Kotz: People who are affected by intimate partner violence may seek care in different departments, including emergency, outpatient clinics, and mental health. We have messaging throughout our facilities that lets members know that this is a place where they can go for help.
McCaw: We have made inquiry, recognition, and intervention part of everyday care. When patients disclose domestic violence, clinicians have tools and training so that they are confident about how to respond in a caring, effective manner and offer resources to work toward solutions with the patient. This can include referrals to on-site behavioral health clinicians or connections to community advocacy services that provide safety planning, shelter, and legal services.
Young-Wolff: We can use data from our electronic health record and automated data systems to identify risk factors and look for links to health care outcomes at a scale that isn’t possible in other health care settings.
McCaw: The initial pilot or test program was developed in collaboration with a Division of Research scientist, ensuring a rigorous design and data collection. We wanted to make sure that if the pilot was successful we had evidence that would support spreading the approach to other facilities. We were also able to publish the findings and contribute to the field.

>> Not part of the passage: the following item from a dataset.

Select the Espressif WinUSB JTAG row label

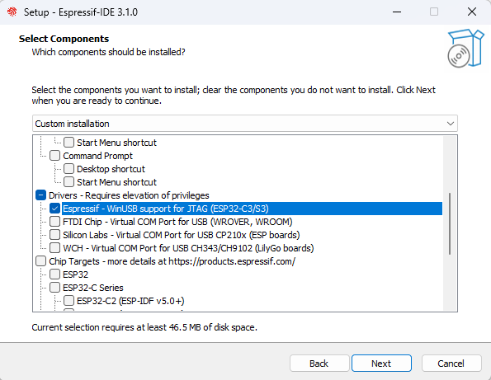(166, 209)
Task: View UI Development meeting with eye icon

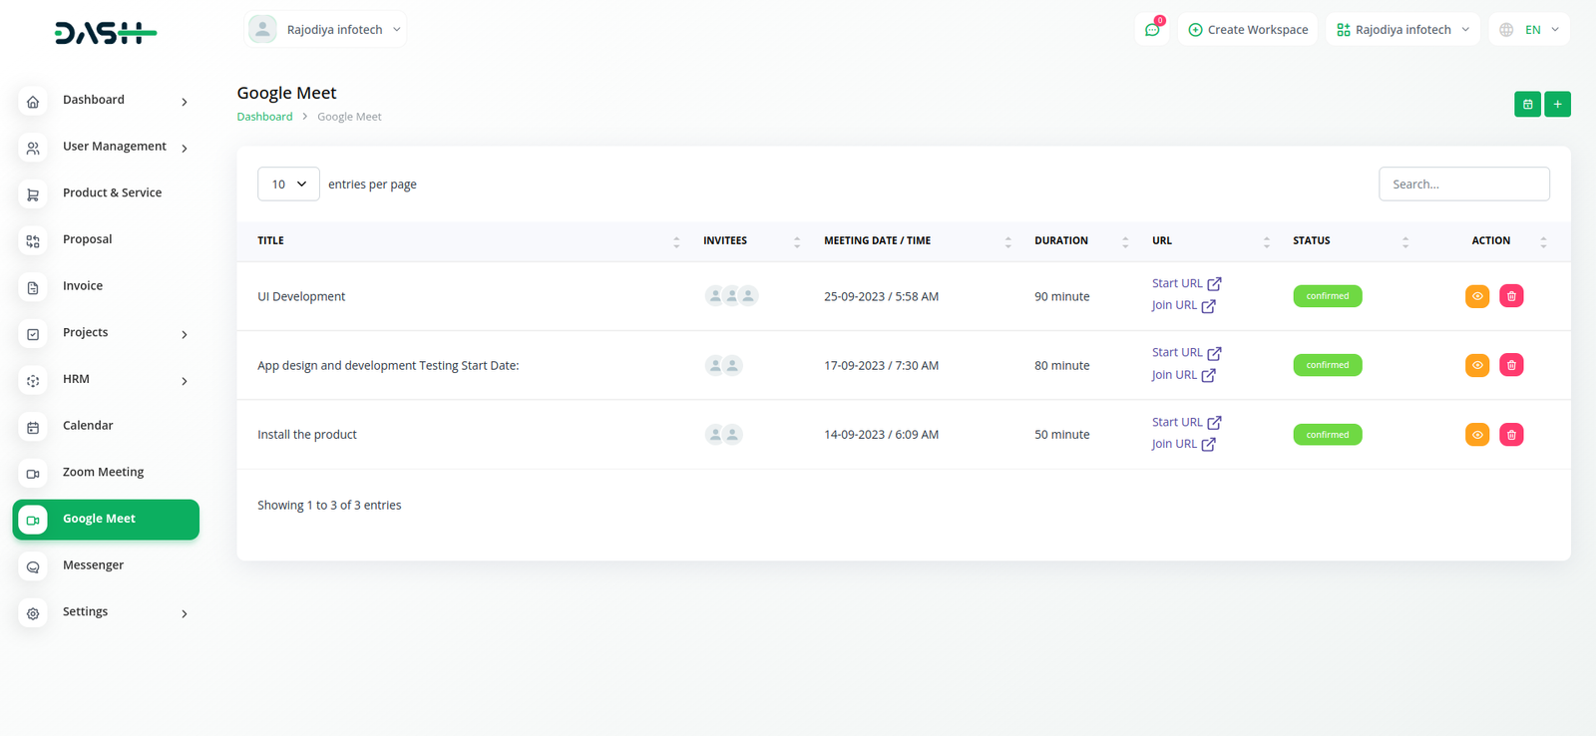Action: pos(1477,296)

McCaw: We have implemented a coordinated systems model approach that can be easily adapted to other health care settings. This approach has been well received by both doctors and patients and resulted in an 18-fold increase between 2000 and 2015 in domestic violence identification at Kaiser Permanente Northern California. I hope that the article in JAMA will convince other health care providers and organizations that they can do this too.